Фрагмент текста:
Жертвы: телевидение ради рейтингов идет на повреждение моральных норм.
Любовь Ажаева-Борисова. Семья. Опубл: Искусство России. М-Сканрус, 2008
– Что такое семейные ценности и какова их роль?
– В нашей стране, к сожалению, все эти годы представления о состоянии социально-экономической системы существовали отдельно от идеологических и культурных координат. Культурных не в узком понимании – как пространства художественной деятельности гениев или бытования шедевров, – а в широком смысле. Уже лет 15 у нас распространен исключительно редуцированный подход, независимо от того, находятся у власти либералы или государственники. Господствует отношение к развитию как реализации более или менее успешных, но исключительно экономических моделей. Но на модернизацию влияют еще и ценностные системы, присущие ее гражданам, их мировоззренческий консенсус, соотношение декларируемых государством образов и тех реальных образов, которые существуют в сознании людей.
Страхи, надежды, идеалы, национальные мифы и стереотипы – все это экономистами не рассматривается, как имеющее отношение к некой плохо измеряемой вольности. Всем кажется, что если мы будем правильно управлять денежной массой, профицитом, успешно действовать на рынке ценных бумаг, замечательно собирать налоги и прочее и прочее, то все у нас с экономикой, а значит, и страной, получится. Политические лидеры и экспертное сословие рассматривают некоторые идеологические процессы очень узко, предельно функционально. Получается, что жизнь идей существует сама по себе, а развитие Системы, включая государство, – само по себе.
– Что вы понимаете под «жизнью идей»?
– Например, отношение к 90-м годам: что это было – время революции или эпоха национального унижения, когда мы «шакалили у посольств»? То, как мы относимся к Западу, к Сталину. К будущему, к насилию... Поэтому идеология используется в основном как политтехнология, то есть в прагматических целях, например, для работы с электоратом. На самом деле все это невероятно опасно. Нет ничего более эфемерного, чем эффективная работа СМИ по продвижению политтехнологий. Можно, конечно, утверждать, что Россия живет в кольце врагов, использовать идеологему «суверенной демократии» – но потом новый президент Медведев скажет, что демократия либо есть, либо ее нет. Эти политтехнологические игрушки никак не касаются самого важного – строительства мировоззренческих систем у миллионов соотечественников, которые были бы адекватны вызовам времени, задачам постиндустриального общества, развитию рыночных отношений.
Я как социолог считаю, что отсутствие моделей будущего, спокойствия за будущее, страхи по поводу настоящего, пропаганда терпимости к насилию средствами массовой информации, а также многие другие факторы, связанные с «производством смыслов», идеологией и культурой, – влияют на нашу демографию ничуть не меньше, чем перспективы получения материнского капитала, хотя это замечательная идея сама по себе.

Письменное задание:
Продолжите интервью о семейных ценностях и идеологии, начиная сразу после его последнего предложения.

Исходный материал:
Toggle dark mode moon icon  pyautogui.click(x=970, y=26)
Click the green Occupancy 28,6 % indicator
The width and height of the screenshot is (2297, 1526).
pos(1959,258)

Образец решения:
Именно сфера идеологии – а не эфемерный мир политтехнологий – ставит вопросы о том, что такое семейные ценности, как они связаны с фундаментальными культурными матрицами, определенно влияющими на поведение людей, в частности на их чувство спокойствия и защищенности.
Первый тезис – мы в области идеологии как мировоззренческой системы, управляющей всем и вся, разбираемся плохо. Пока к этому не подобрались.
Второе. В России существуют определенные общеметодологические и культурные традиции: считается, что семейные ценности – это мир приватного. Что есть большой социальный мир, где существуют политические проблемы, социальные драмы, международные связи и отношения – и есть другой мир, мир семьи, которого ничто из этого не касается и который связан с простыми и частными вещами. С принципами формирования семьи, с отношением к детям, их количеству, с материальным обеспечением, здоровьем, образованием. С отношением к достатку, к комфорту, которое стимулирует родителей отказываться от большого числа детей. То, как я отношусь к своей жене; уверена ли она, что у меня не будет детей на стороне; уверен ли я, что дети для нее важнее, чем карьера; то, как мы вместе сопротивляемся бабушкам, чтобы они не уродовали наших детей, или вдруг любим их – если хотим вдвоем поехать на Кипр. Людям, естественно, кажется, что инстинкты воспроизводства или формулы счастья в семье более важны, чем то, что творится в обществе и государстве.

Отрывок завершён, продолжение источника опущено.